## YOUR GOAL
Please rewrite the records, starting at the first line and ending at the line that contains "pos(520,123)", with "Rotate key" changed to "Reset key" and nothing else altered. Return only those lines.

## RECORDS

═══

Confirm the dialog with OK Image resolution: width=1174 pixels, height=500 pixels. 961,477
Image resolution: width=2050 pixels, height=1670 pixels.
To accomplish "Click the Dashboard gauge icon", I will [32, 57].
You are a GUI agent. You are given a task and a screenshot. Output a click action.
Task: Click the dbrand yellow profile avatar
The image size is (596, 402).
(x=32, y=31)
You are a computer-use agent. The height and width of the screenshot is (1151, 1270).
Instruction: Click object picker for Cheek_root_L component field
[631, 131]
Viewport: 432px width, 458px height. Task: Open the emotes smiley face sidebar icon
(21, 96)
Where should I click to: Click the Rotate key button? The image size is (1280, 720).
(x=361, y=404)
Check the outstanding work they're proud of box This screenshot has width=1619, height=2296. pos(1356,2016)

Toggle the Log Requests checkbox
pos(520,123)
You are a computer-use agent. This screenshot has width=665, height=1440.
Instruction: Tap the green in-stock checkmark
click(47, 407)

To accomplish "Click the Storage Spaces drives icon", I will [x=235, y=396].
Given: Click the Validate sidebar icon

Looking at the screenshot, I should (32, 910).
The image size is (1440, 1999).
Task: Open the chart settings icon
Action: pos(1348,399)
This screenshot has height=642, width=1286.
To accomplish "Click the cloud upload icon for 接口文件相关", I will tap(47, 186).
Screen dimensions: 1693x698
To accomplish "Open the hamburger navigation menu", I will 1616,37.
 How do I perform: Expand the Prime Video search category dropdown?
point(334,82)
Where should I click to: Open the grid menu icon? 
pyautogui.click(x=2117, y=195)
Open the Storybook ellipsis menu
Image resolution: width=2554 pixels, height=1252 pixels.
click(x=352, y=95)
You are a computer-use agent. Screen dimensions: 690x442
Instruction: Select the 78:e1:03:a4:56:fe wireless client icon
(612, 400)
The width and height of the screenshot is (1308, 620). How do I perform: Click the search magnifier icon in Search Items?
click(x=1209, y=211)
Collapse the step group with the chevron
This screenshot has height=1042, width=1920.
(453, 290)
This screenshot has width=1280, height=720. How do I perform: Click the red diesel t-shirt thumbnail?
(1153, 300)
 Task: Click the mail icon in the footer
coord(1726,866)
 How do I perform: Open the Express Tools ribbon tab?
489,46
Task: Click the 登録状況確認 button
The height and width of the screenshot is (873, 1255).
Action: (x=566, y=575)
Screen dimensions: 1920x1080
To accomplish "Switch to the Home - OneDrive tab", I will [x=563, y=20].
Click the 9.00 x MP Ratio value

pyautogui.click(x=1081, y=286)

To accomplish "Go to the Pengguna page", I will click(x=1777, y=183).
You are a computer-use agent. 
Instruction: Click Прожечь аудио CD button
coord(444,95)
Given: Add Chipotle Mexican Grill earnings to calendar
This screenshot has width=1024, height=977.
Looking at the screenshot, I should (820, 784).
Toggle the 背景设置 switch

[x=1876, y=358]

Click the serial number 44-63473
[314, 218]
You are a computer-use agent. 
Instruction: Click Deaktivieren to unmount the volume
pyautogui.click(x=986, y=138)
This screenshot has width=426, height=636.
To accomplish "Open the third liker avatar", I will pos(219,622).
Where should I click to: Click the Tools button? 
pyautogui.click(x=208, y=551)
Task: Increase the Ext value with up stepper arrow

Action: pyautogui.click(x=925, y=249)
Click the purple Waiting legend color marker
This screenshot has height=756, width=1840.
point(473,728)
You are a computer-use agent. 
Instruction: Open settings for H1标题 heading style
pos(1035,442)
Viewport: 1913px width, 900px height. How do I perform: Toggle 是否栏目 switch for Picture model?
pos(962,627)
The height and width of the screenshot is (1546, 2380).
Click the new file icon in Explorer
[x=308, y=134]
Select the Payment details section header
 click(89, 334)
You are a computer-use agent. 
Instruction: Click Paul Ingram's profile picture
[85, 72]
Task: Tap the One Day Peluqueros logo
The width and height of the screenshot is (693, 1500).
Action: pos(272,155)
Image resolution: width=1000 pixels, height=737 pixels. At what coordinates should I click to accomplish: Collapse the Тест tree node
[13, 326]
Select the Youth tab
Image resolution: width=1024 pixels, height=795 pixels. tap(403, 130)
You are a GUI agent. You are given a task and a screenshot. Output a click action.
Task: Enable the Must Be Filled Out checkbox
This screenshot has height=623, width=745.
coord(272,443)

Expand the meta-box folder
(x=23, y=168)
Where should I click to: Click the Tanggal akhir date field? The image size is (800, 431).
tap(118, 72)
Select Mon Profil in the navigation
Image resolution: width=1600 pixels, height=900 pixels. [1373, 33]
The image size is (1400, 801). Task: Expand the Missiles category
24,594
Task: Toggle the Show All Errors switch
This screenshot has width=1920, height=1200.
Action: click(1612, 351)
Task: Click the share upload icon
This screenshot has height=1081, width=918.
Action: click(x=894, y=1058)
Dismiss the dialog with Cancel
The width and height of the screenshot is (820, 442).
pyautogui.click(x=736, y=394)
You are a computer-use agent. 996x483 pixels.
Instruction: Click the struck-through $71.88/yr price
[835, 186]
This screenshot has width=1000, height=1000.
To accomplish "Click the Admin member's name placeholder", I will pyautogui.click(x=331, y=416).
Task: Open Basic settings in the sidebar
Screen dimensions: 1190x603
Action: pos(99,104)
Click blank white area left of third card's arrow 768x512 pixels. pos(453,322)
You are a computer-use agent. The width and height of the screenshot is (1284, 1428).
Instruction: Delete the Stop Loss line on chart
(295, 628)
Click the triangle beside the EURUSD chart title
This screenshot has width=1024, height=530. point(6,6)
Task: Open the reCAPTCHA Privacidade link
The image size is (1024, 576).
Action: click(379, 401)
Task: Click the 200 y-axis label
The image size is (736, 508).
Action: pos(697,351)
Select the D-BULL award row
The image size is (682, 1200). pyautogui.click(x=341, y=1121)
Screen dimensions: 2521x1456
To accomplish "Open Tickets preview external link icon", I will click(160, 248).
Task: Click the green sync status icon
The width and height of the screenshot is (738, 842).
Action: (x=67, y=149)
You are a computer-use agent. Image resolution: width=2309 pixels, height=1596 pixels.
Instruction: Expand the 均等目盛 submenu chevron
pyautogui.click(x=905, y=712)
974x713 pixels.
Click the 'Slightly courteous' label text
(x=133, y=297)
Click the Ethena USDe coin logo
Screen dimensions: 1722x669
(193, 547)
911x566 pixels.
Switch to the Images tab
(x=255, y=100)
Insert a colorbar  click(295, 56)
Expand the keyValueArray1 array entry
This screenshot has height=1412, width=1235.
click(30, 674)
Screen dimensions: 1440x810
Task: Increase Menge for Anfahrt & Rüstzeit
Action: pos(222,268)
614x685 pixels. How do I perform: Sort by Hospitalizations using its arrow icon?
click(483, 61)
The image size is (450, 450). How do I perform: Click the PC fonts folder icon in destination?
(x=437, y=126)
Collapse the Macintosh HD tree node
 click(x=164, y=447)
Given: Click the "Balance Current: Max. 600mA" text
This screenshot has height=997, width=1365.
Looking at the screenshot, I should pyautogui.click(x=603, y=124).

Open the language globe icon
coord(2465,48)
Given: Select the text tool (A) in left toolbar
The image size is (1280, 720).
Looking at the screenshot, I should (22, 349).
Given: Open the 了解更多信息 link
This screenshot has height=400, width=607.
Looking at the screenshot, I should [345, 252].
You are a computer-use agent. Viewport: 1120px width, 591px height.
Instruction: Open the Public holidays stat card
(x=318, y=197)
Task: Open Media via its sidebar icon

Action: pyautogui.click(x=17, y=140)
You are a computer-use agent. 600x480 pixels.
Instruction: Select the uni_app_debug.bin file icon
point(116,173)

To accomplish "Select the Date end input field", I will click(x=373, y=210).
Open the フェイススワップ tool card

═══

## RESULT OF THE TASK
Confirm the dialog with OK Image resolution: width=1174 pixels, height=500 pixels. 961,477
Image resolution: width=2050 pixels, height=1670 pixels.
To accomplish "Click the Dashboard gauge icon", I will [32, 57].
You are a GUI agent. You are given a task and a screenshot. Output a click action.
Task: Click the dbrand yellow profile avatar
The image size is (596, 402).
(x=32, y=31)
You are a computer-use agent. The height and width of the screenshot is (1151, 1270).
Instruction: Click object picker for Cheek_root_L component field
[631, 131]
Viewport: 432px width, 458px height. Task: Open the emotes smiley face sidebar icon
(21, 96)
Where should I click to: Click the Reset key button? The image size is (1280, 720).
(x=361, y=404)
Check the outstanding work they're proud of box This screenshot has width=1619, height=2296. pos(1356,2016)

Toggle the Log Requests checkbox
pos(520,123)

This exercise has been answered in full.